Gathering – Jeremiah 31:1-14

He who scattered …will gather.

Oh, the depths of the riches both of the wisdom and the knowledge of God! How unsearchable are His judgements and unfathomable His ways!  (Romans 11:33)

It is beyond our natural understanding, and perhaps even our willingness to understand, that he who gathers also scatters and he who tears also mends. My personalized restatement of this verse would be …

Oh God, how many times have you befuddled me, where all I can say is, “Such knowledge is too wonderful for me; it is too high I cannot attain to it?”

I confess that I have come to this place in both bitterness and peace. I can trace the bitterness to one of the least constructive things I have done in my life; demanding an understanding of the unfathomable. What does this trail of human reasoning look like? Example: God is ever-present, all-powerful and all-knowing. This places him at the scene of every incident. If God knew about it and could have prevented it, is he not either the agent of cause or an accessory with unsearchable motives?

My stumbling heart asked, “Why was this permitted?” There may have even been a little, “Why was I not consulted” going on as well. Did this happen because God – the Judge was exacting payment for someones’s sin? Is God incompetent? Indifferent? Did the devil just overpower him and steal something right out from his, or the angel’s noses? Perhaps there are so many lives, personal involvement is impossible. This is the type of reasoning, I’m talking about. Even though I was stumbling beneath the burden of the imponderable, in Christ, I was fortunatelty stumbling forward. In God’s economy, even futile speculation do not go to waste.

I’m not proud of this but there was something demanding in me – “Why do bad things happen to undeserving, unwitting, good people?!” If you have shopped in the theological marketplace you have discovered there are many vendors, hawking their dogma as to why-God-this and why-God-that. Dogma stays in great demand because it contributes to the myth that we can manage our lives with knowledge – control things with what we now understand. Not knowing on the other hand, forces us to have faith – which feels out of control.

When you encounter these vendors, without a tear or a question, marketing their confident assertions regarding the unsearchable, may I suggest that you politely, yet quickly, say, “No thank you.” Knowledge and understanding are not without value but they will never replace simple childlike faith. Faith connects us to eternity. Knowledge is helpful but faith is essential.

A question. Could God gather us if we were not scattered? Could he mend us if we were not torn? Could we appreciate his drawing if we had not been driven? Would we appreciate his presence if we had not tasted of his absence?

Our hearts can become paralyzed in their capacity to believe by the mountain of apparent evidence we collect and file away which raise questions about God’s motivations. We are left, in our inquiries to the bad that happens, with the notion there is something incompatible here with God’s love, care and power. Even though we rarely make a formal indictment against him, our hearts can nurse questions about his love and/or his competence. I suspect many a busy, noisy life has been crafted, both consciously and sub-consciously, to squelch this line of thinking. This is why slowing down, retreating and opening up to God is so essential to our spiritual formation. Warning: weeping and supplication may follow. Do not fear – they are better allies than certainty.

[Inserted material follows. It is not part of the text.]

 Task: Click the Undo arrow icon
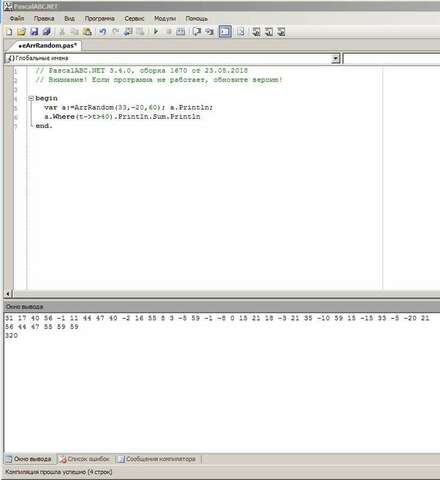tap(103, 32)
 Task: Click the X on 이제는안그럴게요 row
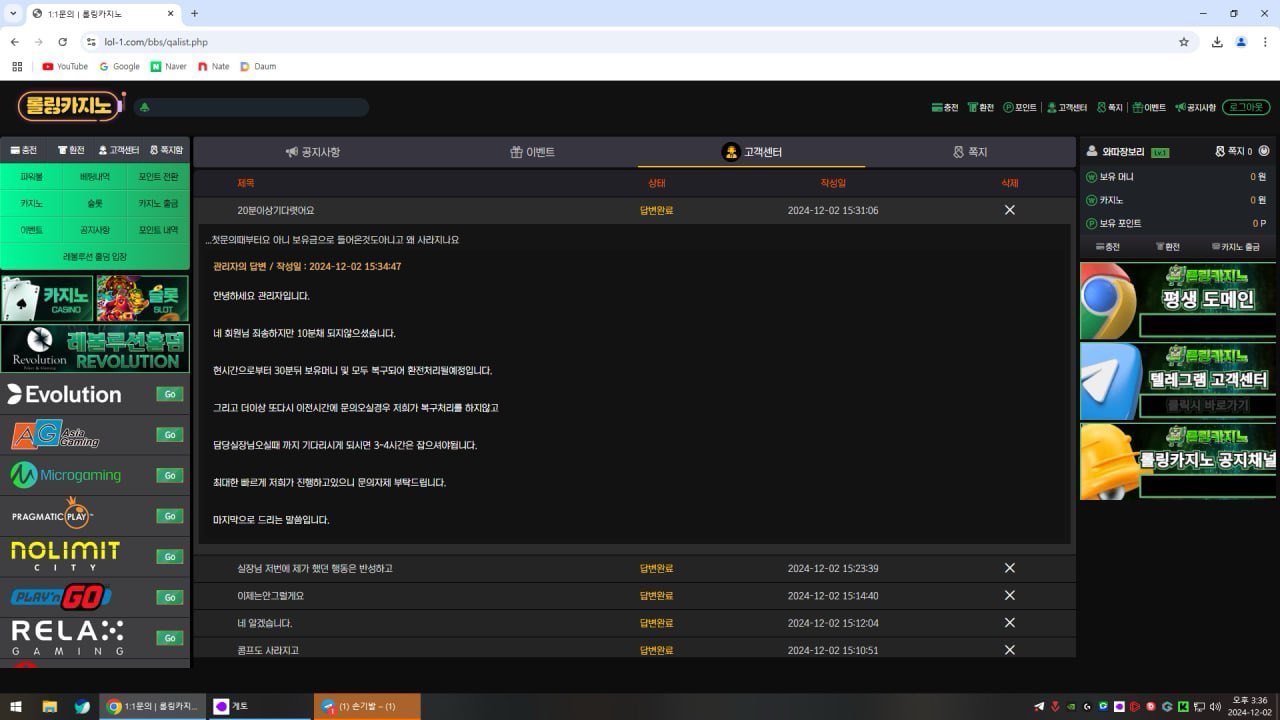click(1009, 595)
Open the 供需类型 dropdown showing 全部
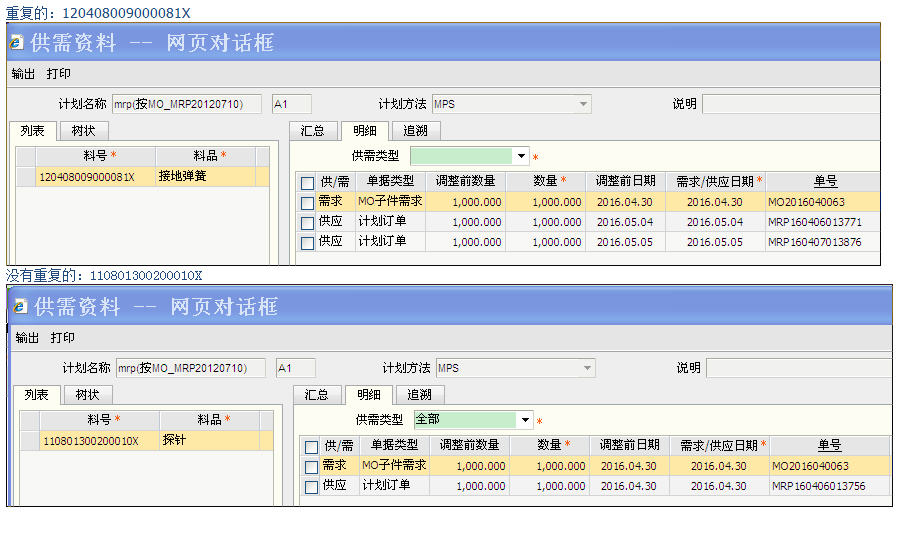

With weeping they shall come, and by supplication I will lead them; I will make them walk by streams of water, on a straight path in which they shall not stumble; for I am a Father

As to the why we have been scattered, torn or driven, we are frequently uncertain. For our sake, he spares us from explanations. When I ultimately stand before God, I don’t want an angelic file-search to reveal I have open files, where God is still a person of interest. If open files are to be found, I want one of them to be my Mystery file – where I store my unanswered questions. The other file can be my large and getting-larger file called God’s Goodness – where I have been recording my observations of his goodness.

While God’s ways and judgements may be unsearchable, his nature and personality are discoverable and knowable. We come to know him experientially, situation-by-situation, face-to-face. We can gain experiential heart-assuarnce that all his dealings with us are motivated by an incomprehensibly strong love. He desires that learn to rest progressively in his love. Here is a hard thing though – it may require some tearing. It may involve a sense of separation. But, if we acknowledge his nearness, we will discover we have somehow been drawn into God’s heart and even mended in the midst of our pain and disorientation. We will discover a Father-filter has been installed which will aid us in our filing. We will stumble far less when we are resting in his love. This is where we will discover the songs, the shouts and the praises that are so becoming and native to his sons and daughters.

Father, we do not understand pain. It is disorienting and incomprehensible. Grant us hearts that hold you harmless. Grant that we would not stumble over Jesus as a rock of offense. May we not be offended at your eternally focused, love-driven dealings with our hearts. Amen.

Suggestion for those who are extra hungry: Read the passage again. Acknowledging God’s presence, ask yourself about your files and filing system. Pray along with David and the others who have become satisfied with God’s goodness …

Search me Oh God and know my heart, try me and know my anxious thoughts; and see if there be any hurtful way in me, and lead me in the everlasting way.